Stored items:
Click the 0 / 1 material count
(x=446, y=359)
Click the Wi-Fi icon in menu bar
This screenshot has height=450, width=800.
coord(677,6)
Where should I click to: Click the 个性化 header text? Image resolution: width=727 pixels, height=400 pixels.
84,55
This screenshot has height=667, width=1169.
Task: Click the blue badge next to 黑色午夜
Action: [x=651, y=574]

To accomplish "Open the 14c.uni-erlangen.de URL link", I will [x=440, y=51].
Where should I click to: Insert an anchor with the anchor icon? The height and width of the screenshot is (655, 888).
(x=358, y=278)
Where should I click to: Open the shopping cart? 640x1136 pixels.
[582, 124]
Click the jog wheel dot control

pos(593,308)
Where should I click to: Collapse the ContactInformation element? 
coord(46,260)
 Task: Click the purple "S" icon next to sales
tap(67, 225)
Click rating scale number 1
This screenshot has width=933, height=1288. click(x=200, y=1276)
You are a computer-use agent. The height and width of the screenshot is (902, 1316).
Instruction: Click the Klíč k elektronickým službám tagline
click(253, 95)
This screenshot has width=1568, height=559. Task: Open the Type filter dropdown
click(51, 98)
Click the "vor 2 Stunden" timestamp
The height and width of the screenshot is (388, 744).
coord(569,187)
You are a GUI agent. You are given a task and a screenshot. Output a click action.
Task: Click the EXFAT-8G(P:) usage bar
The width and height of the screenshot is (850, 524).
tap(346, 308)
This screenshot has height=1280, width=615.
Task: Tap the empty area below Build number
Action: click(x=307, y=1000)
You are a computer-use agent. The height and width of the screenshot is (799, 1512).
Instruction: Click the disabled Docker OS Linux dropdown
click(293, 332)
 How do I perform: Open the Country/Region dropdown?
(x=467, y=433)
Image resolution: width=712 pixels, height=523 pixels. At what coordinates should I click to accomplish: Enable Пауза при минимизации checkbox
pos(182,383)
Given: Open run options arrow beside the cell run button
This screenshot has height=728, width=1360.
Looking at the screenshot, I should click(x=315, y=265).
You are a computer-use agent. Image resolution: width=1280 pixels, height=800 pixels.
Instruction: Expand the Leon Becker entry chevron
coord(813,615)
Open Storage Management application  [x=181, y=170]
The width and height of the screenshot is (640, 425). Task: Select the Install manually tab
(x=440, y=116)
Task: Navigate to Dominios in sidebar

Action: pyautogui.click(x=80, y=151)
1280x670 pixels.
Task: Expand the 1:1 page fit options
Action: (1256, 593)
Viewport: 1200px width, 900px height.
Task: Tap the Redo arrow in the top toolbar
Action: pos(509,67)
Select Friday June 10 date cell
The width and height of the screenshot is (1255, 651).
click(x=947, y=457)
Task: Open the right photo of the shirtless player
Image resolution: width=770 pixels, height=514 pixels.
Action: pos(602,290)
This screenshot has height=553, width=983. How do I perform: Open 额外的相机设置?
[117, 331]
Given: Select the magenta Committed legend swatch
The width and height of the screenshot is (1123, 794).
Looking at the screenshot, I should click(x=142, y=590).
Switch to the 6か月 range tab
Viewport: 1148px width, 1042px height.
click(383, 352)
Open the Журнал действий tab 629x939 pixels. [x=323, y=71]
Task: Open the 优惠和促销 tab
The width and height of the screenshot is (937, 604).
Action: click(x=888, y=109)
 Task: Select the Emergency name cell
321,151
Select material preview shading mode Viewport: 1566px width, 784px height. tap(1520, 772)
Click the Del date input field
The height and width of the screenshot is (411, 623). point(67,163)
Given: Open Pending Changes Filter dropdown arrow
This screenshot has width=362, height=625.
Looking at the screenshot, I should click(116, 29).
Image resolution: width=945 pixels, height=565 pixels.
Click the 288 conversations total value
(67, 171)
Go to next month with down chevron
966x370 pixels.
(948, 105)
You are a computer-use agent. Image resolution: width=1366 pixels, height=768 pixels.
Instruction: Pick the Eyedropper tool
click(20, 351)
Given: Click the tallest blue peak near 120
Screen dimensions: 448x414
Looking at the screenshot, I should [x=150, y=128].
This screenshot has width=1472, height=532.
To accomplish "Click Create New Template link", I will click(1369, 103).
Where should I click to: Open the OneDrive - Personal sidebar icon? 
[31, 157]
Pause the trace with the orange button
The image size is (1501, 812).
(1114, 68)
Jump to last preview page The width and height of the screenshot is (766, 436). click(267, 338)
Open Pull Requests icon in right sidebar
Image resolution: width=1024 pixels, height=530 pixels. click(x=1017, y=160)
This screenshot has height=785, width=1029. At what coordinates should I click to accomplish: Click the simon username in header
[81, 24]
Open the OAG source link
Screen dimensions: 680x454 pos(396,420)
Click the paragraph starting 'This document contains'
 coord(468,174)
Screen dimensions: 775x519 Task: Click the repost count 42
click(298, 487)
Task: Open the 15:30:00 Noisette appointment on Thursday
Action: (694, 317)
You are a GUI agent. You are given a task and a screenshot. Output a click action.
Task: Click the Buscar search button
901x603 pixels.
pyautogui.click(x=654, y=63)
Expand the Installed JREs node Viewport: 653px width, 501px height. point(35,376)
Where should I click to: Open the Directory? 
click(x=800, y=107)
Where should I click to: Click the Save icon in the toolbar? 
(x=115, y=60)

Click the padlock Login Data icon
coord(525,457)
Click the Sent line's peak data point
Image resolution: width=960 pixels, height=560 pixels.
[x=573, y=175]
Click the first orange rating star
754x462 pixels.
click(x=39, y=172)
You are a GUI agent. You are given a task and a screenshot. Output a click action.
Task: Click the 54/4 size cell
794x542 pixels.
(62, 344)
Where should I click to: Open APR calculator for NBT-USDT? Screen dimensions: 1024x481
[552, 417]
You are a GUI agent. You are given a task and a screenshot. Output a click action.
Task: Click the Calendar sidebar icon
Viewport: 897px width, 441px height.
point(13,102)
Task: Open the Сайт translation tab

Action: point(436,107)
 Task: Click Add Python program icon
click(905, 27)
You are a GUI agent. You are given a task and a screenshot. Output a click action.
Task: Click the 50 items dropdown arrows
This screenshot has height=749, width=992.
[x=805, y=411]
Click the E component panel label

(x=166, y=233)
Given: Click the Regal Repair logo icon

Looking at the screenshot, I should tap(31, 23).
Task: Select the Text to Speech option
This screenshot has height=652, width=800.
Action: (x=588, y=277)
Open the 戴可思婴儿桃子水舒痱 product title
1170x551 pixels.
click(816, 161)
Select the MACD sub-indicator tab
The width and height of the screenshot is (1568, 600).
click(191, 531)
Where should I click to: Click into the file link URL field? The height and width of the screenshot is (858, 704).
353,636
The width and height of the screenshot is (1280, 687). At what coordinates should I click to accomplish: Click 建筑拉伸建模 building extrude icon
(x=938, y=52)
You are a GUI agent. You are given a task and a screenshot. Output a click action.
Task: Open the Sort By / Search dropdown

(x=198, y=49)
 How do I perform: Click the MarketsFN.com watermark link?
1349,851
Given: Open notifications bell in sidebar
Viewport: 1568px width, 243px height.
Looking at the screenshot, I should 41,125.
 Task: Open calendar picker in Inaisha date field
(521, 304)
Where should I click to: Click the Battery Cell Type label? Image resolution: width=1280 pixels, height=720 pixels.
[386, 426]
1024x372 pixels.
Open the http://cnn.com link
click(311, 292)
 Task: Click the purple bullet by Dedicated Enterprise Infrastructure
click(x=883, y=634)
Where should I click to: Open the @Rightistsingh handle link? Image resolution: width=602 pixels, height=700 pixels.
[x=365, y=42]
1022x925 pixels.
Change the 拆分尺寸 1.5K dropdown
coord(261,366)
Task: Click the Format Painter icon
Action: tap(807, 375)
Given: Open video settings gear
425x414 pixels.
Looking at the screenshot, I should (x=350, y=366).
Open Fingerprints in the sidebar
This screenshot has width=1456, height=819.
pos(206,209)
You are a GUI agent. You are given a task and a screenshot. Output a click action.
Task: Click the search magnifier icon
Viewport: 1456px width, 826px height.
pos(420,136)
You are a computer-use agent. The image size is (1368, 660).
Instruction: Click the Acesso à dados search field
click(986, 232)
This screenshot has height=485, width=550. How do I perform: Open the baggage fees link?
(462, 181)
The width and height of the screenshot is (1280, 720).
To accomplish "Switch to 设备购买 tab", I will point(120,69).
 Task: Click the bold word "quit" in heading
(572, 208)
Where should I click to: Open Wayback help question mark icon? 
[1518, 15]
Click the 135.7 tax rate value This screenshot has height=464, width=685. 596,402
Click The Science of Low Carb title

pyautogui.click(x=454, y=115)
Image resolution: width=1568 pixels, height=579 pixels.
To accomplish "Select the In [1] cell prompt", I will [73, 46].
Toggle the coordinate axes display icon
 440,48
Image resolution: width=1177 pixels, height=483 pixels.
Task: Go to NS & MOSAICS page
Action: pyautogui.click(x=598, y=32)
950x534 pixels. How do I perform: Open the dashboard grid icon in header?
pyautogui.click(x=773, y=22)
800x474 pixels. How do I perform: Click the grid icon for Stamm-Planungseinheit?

» **Exercise**:
Above this instruction are the records; retype exactly the lines from the one containing "Open the Журнал" up to and including the one containing "Select material preview".

» **Answer to this exercise**:
Open the Журнал действий tab 629x939 pixels. [x=323, y=71]
Task: Open the 优惠和促销 tab
The width and height of the screenshot is (937, 604).
Action: click(x=888, y=109)
 Task: Select the Emergency name cell
321,151
Select material preview shading mode Viewport: 1566px width, 784px height. tap(1520, 772)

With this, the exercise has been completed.